In der Rüsselsheimer CDU ist man über das Vorgehen des Magistrats „sehr verwundert". Den Stadtverordneten hätten am Donnerstag keine Informationen zur vorläufigen Endabrechnung vorgelegen. Dabei habe der Magistrat zuletzt am Dienstagvormittag getagt. „Die jetzt veröffentlichte Information zum Defizit des Hessentages hätte der Oberbürgermeister demnach am Dienstag im Haupt- und Finanzausschuss bekanntgeben können", ärgert sich Parteichef Thorsten Weber.

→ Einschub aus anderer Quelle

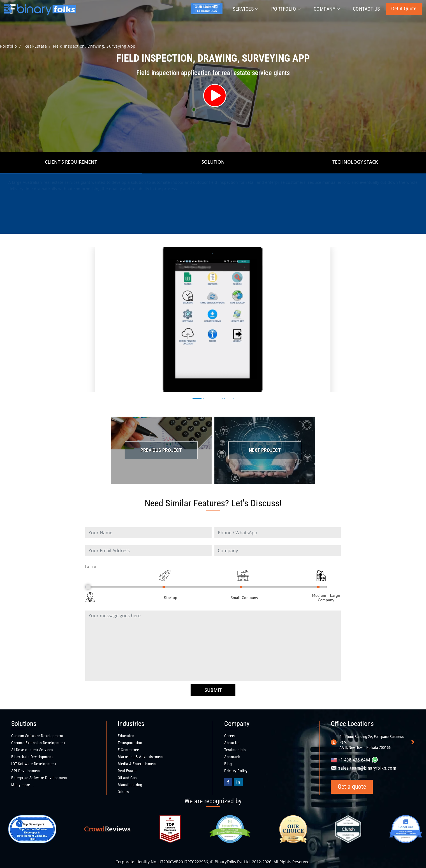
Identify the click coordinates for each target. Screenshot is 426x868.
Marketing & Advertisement (141, 757)
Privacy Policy (236, 771)
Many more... (23, 785)
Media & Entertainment (137, 764)
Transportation (130, 743)
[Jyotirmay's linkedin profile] (208, 13)
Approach (232, 757)
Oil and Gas (127, 778)
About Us (232, 743)
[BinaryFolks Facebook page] (228, 782)
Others (123, 792)
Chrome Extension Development (38, 743)
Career (230, 736)
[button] (197, 399)
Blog (228, 764)
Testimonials (235, 750)
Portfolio (286, 9)
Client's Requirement (71, 162)
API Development (26, 771)
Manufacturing (130, 785)
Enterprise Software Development (39, 778)
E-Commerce (128, 750)
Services (246, 9)
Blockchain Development (32, 757)
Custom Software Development (37, 736)
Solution (213, 162)
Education (126, 736)
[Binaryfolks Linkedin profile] (238, 782)
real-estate (36, 46)
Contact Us (366, 9)
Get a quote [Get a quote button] (404, 8)
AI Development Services (32, 750)
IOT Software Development (33, 764)
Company (327, 9)
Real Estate (127, 771)
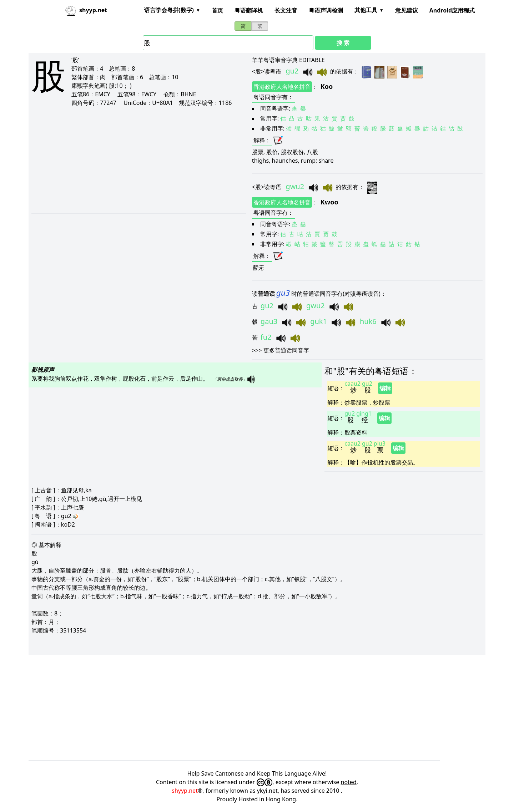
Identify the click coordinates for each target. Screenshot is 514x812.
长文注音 (286, 10)
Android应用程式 (452, 10)
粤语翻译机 (249, 10)
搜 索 (343, 43)
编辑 (385, 388)
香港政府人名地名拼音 (282, 87)
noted (349, 782)
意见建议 (407, 10)
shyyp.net (185, 791)
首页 (217, 10)
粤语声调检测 (326, 10)
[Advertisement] (130, 160)
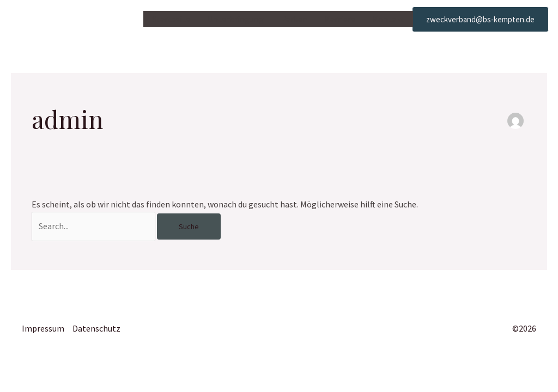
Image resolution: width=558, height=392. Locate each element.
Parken (294, 19)
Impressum (43, 328)
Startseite (171, 19)
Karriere (340, 19)
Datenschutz (96, 328)
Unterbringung (235, 19)
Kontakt (389, 19)
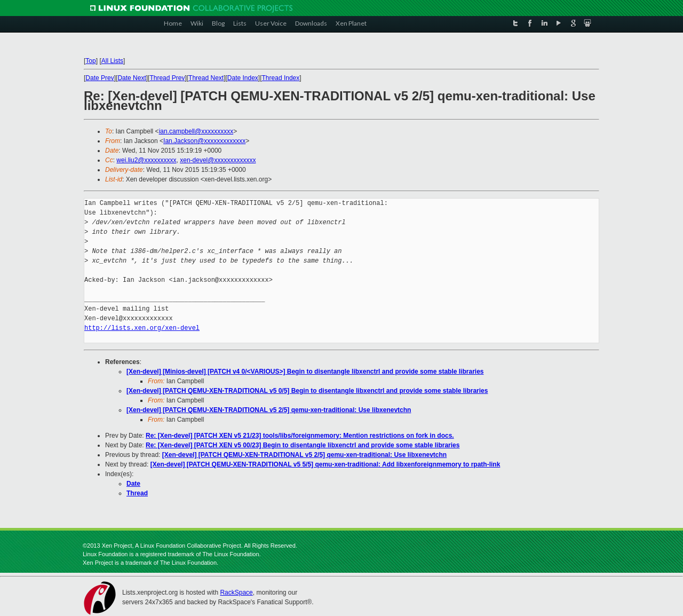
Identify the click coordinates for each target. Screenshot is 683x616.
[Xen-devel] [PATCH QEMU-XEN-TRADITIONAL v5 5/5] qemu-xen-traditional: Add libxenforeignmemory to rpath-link (325, 464)
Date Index (243, 78)
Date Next (131, 78)
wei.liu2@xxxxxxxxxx (146, 160)
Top (90, 61)
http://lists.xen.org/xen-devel (142, 328)
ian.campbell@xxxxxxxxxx (196, 131)
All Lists (112, 61)
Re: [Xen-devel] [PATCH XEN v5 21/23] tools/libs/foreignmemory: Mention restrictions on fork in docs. (300, 436)
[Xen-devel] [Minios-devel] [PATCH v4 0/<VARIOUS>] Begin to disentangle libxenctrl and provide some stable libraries (305, 372)
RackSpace (236, 593)
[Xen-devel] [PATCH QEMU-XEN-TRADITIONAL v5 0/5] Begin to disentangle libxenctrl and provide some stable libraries (307, 391)
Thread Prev (167, 78)
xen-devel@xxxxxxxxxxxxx (218, 160)
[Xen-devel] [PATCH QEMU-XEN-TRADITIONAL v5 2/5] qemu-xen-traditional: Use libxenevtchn (268, 410)
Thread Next (206, 78)
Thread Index (281, 78)
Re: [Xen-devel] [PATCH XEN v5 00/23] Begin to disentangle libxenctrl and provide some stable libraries (303, 445)
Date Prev (99, 78)
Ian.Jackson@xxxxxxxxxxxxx (204, 141)
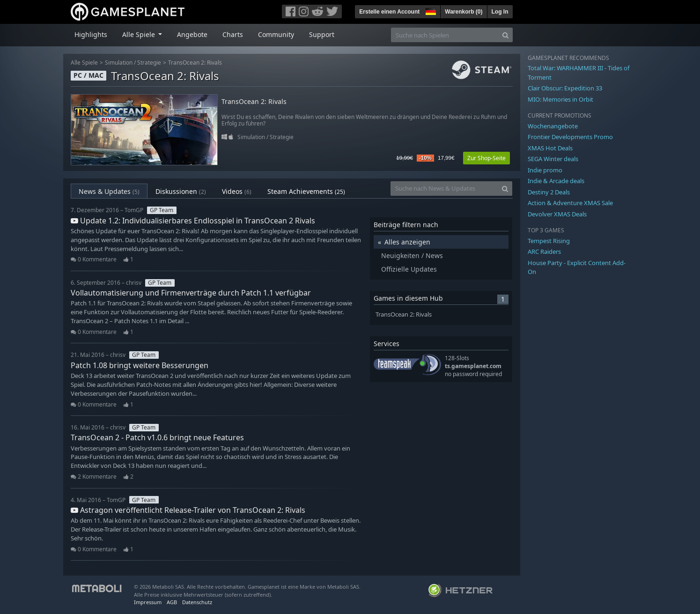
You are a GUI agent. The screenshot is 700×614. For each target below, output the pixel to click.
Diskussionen (181, 191)
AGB (172, 602)
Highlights (91, 34)
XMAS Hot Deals (550, 148)
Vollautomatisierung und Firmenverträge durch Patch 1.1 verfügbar (191, 293)
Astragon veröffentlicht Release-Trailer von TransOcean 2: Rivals (188, 510)
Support (322, 34)
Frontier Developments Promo (570, 137)
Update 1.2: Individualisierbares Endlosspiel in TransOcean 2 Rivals (193, 221)
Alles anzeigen (407, 242)
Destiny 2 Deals (549, 192)
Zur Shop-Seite (486, 158)
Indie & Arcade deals (556, 181)
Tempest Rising (549, 241)
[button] (430, 10)
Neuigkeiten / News (412, 255)
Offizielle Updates (409, 269)
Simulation (118, 62)
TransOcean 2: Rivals (195, 62)
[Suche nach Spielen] (445, 35)
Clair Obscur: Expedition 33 (565, 88)
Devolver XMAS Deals (557, 214)
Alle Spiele (84, 62)
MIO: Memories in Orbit (560, 99)
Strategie (149, 62)
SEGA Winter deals (553, 159)
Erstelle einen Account (389, 12)
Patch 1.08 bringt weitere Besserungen (140, 365)
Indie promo (545, 170)
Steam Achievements (306, 191)
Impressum (147, 602)
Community (276, 34)
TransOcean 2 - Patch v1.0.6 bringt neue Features (157, 437)
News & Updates (109, 191)
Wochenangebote (553, 126)
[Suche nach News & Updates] (444, 188)
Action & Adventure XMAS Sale (570, 203)
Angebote (192, 34)
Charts (233, 34)
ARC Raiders (544, 252)
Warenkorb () (464, 12)
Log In (500, 12)
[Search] (505, 35)
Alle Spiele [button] (140, 34)
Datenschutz (197, 602)
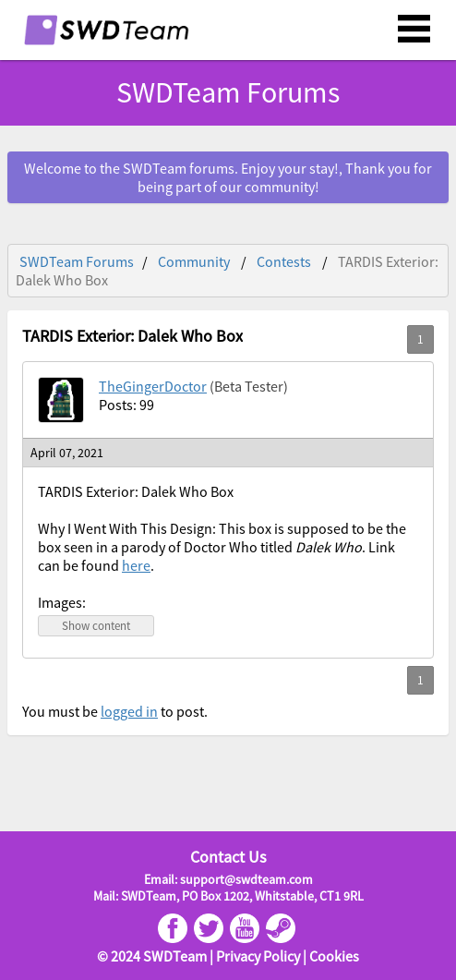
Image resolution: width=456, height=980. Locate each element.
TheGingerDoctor (152, 386)
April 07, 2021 (66, 453)
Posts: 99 (126, 405)
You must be (61, 711)
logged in (129, 711)
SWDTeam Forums (228, 92)
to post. (183, 711)
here (136, 565)
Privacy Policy (258, 956)
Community (194, 261)
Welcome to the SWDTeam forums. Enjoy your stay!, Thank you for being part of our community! (228, 177)
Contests (283, 261)
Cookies (334, 956)
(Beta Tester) (248, 386)
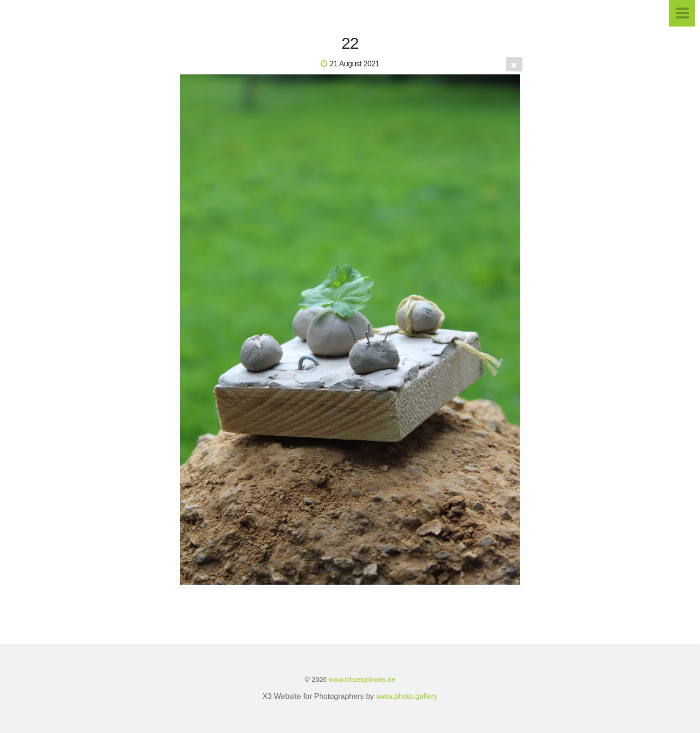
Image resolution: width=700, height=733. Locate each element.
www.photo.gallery (407, 696)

Dieses Gremium mit einer Presseerklärung zu übergehen, mit dem Hinweis, es gebe in der nächsten Sitzungsrunde eine Vorlage mit Zahlen, sei „schlicht unredlich".

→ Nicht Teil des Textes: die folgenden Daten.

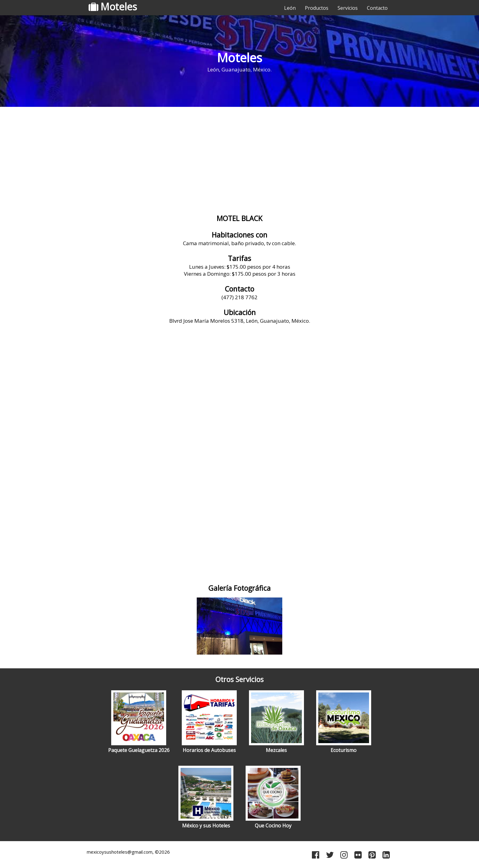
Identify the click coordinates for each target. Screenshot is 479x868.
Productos (317, 8)
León (290, 8)
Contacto (377, 8)
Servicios (348, 8)
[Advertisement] (239, 157)
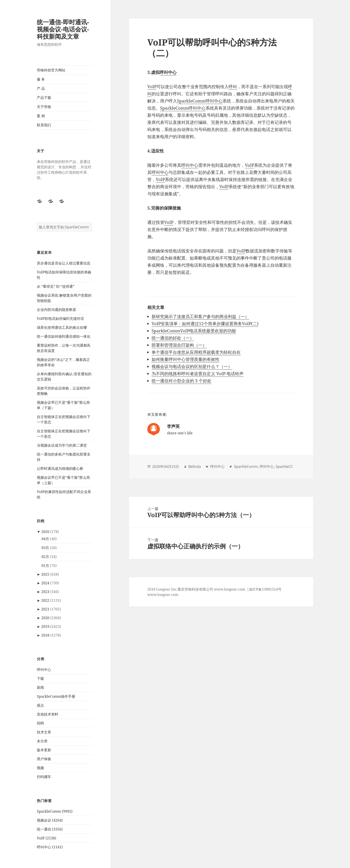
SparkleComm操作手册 (56, 696)
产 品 (41, 88)
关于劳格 (44, 106)
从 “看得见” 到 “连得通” (56, 286)
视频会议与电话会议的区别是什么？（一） (192, 366)
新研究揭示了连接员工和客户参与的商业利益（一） (200, 316)
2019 (45, 626)
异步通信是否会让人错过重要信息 (63, 263)
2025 (45, 574)
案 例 (41, 116)
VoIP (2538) (46, 838)
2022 (45, 600)
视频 (40, 768)
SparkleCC (284, 466)
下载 (40, 678)
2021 (45, 609)
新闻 (40, 687)
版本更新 (44, 750)
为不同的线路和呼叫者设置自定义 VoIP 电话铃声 (197, 373)
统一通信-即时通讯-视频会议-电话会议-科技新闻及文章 (63, 29)
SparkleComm (191, 101)
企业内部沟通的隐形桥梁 (56, 309)
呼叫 (233, 87)
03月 (45, 548)
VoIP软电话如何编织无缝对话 (60, 318)
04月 (45, 539)
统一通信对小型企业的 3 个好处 (182, 381)
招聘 (40, 723)
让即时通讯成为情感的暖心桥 (60, 468)
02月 (45, 557)
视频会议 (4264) (50, 820)
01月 (45, 565)
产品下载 (44, 97)
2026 (45, 532)
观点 (40, 705)
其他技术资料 (47, 714)
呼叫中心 (44, 670)
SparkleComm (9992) (55, 811)
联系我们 (44, 125)
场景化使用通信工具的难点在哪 (62, 327)
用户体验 (44, 759)
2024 (45, 583)
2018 (45, 635)
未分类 (42, 741)
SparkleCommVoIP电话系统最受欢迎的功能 (194, 331)
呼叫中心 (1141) (50, 847)
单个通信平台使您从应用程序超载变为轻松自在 (196, 352)
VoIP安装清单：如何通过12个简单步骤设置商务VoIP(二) (205, 323)
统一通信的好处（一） (173, 338)
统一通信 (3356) (50, 829)
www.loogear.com (163, 594)
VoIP (152, 87)
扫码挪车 (44, 777)
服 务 (41, 79)
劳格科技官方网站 (51, 70)
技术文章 (44, 732)
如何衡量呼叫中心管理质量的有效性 (185, 359)
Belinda (194, 466)
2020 (45, 618)
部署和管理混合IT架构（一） (179, 345)
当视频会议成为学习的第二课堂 (62, 445)
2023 (45, 592)
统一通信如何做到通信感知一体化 (63, 336)
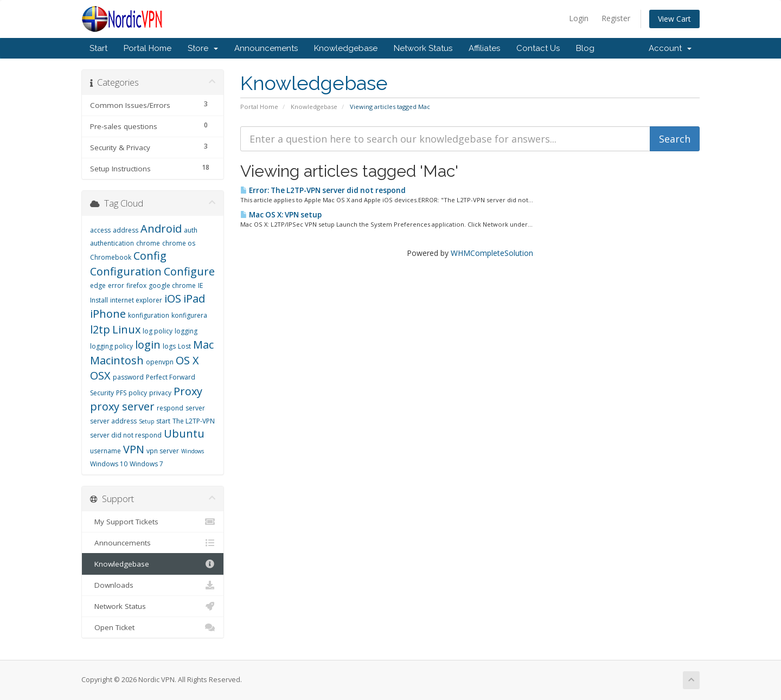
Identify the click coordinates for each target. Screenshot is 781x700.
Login (579, 18)
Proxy (188, 391)
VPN (133, 449)
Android (161, 228)
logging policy (111, 346)
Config (150, 255)
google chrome (172, 285)
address (125, 230)
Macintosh (117, 360)
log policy (157, 331)
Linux (126, 329)
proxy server (122, 406)
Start (98, 48)
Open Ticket (152, 627)
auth (190, 230)
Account (670, 48)
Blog (585, 48)
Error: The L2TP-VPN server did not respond (323, 190)
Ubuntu (184, 433)
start (163, 421)
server (195, 408)
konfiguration (149, 315)
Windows (193, 451)
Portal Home (148, 48)
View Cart (674, 18)
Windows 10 (108, 464)
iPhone (108, 313)
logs (169, 346)
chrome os (178, 243)
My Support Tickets (152, 522)
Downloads (152, 585)
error (116, 285)
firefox (136, 285)
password (128, 377)
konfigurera (189, 315)
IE (200, 285)
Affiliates (484, 48)
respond (170, 408)
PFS (121, 393)
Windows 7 (146, 464)
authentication (112, 243)
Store (203, 48)
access (100, 230)
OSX (100, 375)
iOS (172, 298)
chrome (148, 243)
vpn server (163, 451)
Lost (184, 346)
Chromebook (111, 257)
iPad (194, 298)
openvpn (159, 362)
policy (138, 393)
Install (99, 300)
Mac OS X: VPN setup (281, 215)
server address (113, 421)
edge (98, 285)
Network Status (423, 48)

Mit der vorläufigen Endabrechnung des Hessentags hat der Magistrat auch über die Endabrechnung des Kunstpfads am Mainvorland beraten.
Abdullah Sert (FDP) verweist wie Weber darauf, dass Mehrkosten vom damaligen Oberbürgermeister aufgrund erhöhter Sicherheitsanforderungen bereits angekündigt worden seien - ebenso wie eine mögliche Beteiligung des Landes an diesen.
Für die WsR Fraktion ist bei der Abrechnung die Berechnung der für den Hessentag eingesetzten Personalstunden von „ganz erheblicher Bedeutung", wie Fraktionschef Joachim Walczuch mitteilt.
Die SPD-Fraktionsvorsitzende Sanaa Boukayeo zeigt sich erschrocken darüber, dass zum schon angekündigten Defizit, sie spricht von 2,7 Millionen Euro, noch mal ein „Batzen" hinzugekommen sei. „Das bestätigt uns in unserer Befürchtung, dass es keinen kostenneutralen Hessentag gibt", äußert sie sich.
Für ihr Pendant bei den Grünen, Maria Schmitz-Henkes, war der Hessentag ein „tolles Fest, dass uns allen gut gefallen hat". Von der „versprochenen Null" sei man allerdings Millionen von Euros entfernt. „Das wird eine Belastung für die Stadt", ist Schmitz-Henkes sicher.
Heinz-Jürgen Krug (Linke / Liste Solidarität) macht deutlich, dass seine Fraktion vom Defizit „auch in dieser Höhe" wenig überrascht ist.
Dass ein Hessentag für die ausrichtende Kommune mit finanziellen Verlusten verbunden ist, bestätigt das Beispiel Korbach. Dort ging der Hessentag in diesem Jahr über die Bühne. Das Minus soll allerdings nur 2,5 Millionen Euro betragen - bis jetzt.